Re: Hosting linked data with an apache web server from Kjetil Kjernsmo on 2012-09-24 (public-lod@w3.org from September 2012)

From: Kjetil Kjernsmo <kjetil@kjernsmo.net>
Date: Mon, 24 Sep 2012 03:25:22 +0200
To: semantic-web@w3.org
Cc: Sebastian Hellmann <hellmann@informatik.uni-leipzig.de>, public-lod <public-lod@w3.org>
Message-ID: <12374395.RpTzU3HnAq@owl>

On Sunday 23. September 2012 08.42.29 Sebastian Hellmann wrote:
> Dear lists,
> We are currently looking to deploy a medium sized data set as linked
> data: http://thedatahub.org/dataset/masc

Great!

> Here are my questions:
> 1. Is this feasible or best practice? I am not sure, how many files can
> be handled, efficiently by Apache.

I'm pretty sure the number of files wouldn't be a problem. Apache would 
basically just serve the files in the file system. Indeed, it would be very 
cheap to do it this way, and you would get the benefit of correct etags and 
last-modified headers right out of the box. However, you would probably need 
to handle 303 redirects with mod_rewrite. mod_rewrite is a piece of black 
magic I prefer to stay away from.

> 2. Is there a conversion script, somewhere, that produces one RDF/XML
> file per subject URI?

You may want to have a look at my Perl module RDF::LinkedData:
https://metacpan.org/module/RDF::LinkedData

If you run Debian or Ubuntu, you can install it using 
apt-get install librdf-linkeddata-perl
Do not get alarmed by the number of dependencies, they are all very small 
modules, and well managed by the Debian ecosystem. This module is available 
in the latest Ubuntu and Debian testing. In Ubuntu, it is not the latest 
version, which I recommend, but you may want to get the .deb install first 
and then upgrade those that are needed in addition.

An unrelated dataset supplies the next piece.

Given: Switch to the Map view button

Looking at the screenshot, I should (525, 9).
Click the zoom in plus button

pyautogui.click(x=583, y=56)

It is not a conversion script, as my personal opinion is that static files 
is sort of a dead end. Instead of static files on the backend, the important 
thing is to have a caching proxy such as Varnish. The setup is somewhat 
more work to set up, but affords you a lot more flexibility.

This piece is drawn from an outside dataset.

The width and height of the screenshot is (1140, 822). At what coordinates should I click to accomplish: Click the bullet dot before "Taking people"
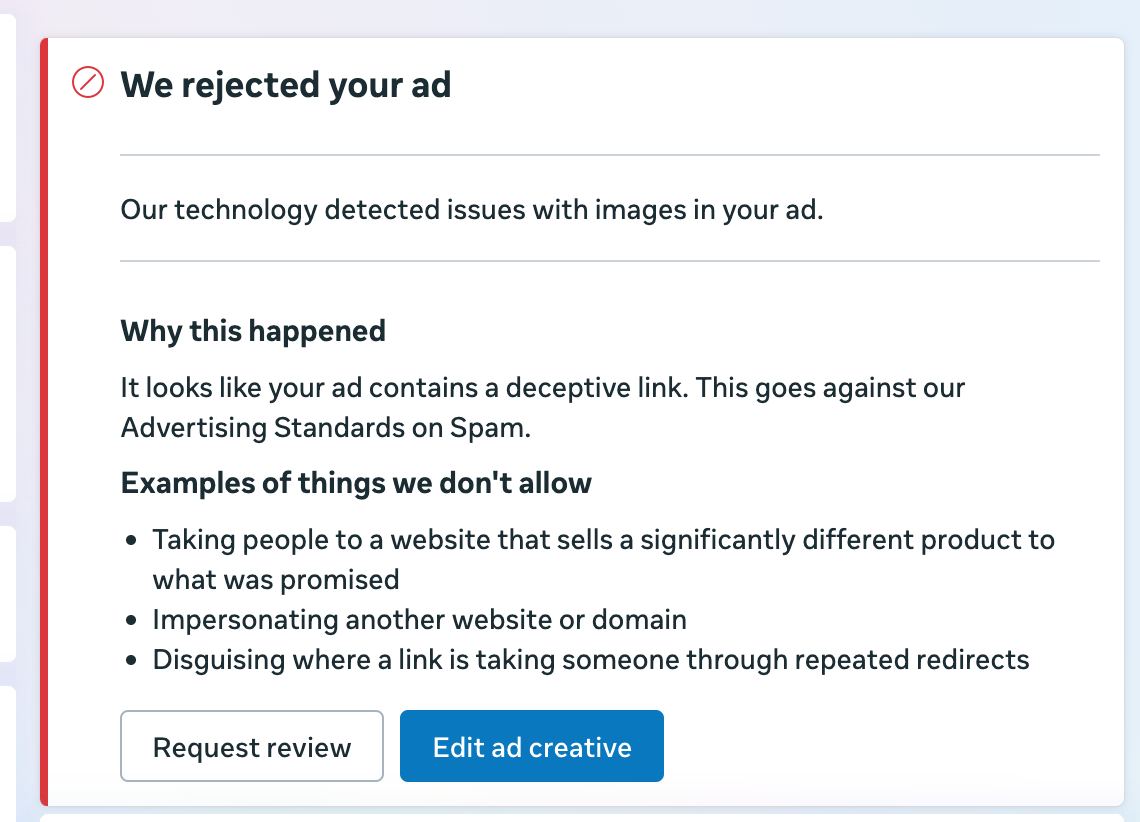pyautogui.click(x=132, y=541)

What the module does is to set up a server that takes subject URIs and then 
when you dereference those, you get a 303 redirect, content negotiation to 
many different serializations, including HTML with RDFa. Optionally, you can 
get a SPARQL endpoint to the data, VoID description, and so on. I run it at 
http://data.lenka.no/ where you will find the VoID description of my small 
dataset. You can explore from there. Moreover, it supports the read-only 
hypermedia from my ESWC paper: 
http://folk.uio.no/kjekje/2012/lapis2012.xhtml

In fact, I haven't bothered to set it up a proxy at all, because my site 
gets very little traffic, so you might not need it either. The lack of a 
reverse proxy isi the reason why the VoID page is pretty slow, it runs for 
every client. The setup I run is basically Apache with FastCGI and my Perl 
module RDF::LinkedData as well as RDF::Endpoint (giving a SPARQL 1.1 
endpoint using the working group's RDF::Query reference implementation by 
Gregory Todd Williams), RDF::Generator::Void, (giving VoID description) and 
some other auxillary modules, giving such things as full CORS support. To 
gain full CORS, you would need a dynamic server, static files would not give 
all you need as of today, I believe). The script can also run under more 
modern setups than Apache.

> It would be nice, if we were able to just give data owners the data, we
> converted for them,  as a zip file and say: please unzip in your
> /var/www to have linked data.

Yeah, I can see that attractive, but I think my solution is even easier, as 
it is "here's an RDF file, point the config towards it and reload". :-) 
However, I acknowledge that this works mainly for small installs, in larger 
installs, you would need to run a database server.

Best,

Kjetil

Received on Monday, 24 September 2012 01:26:21 UTC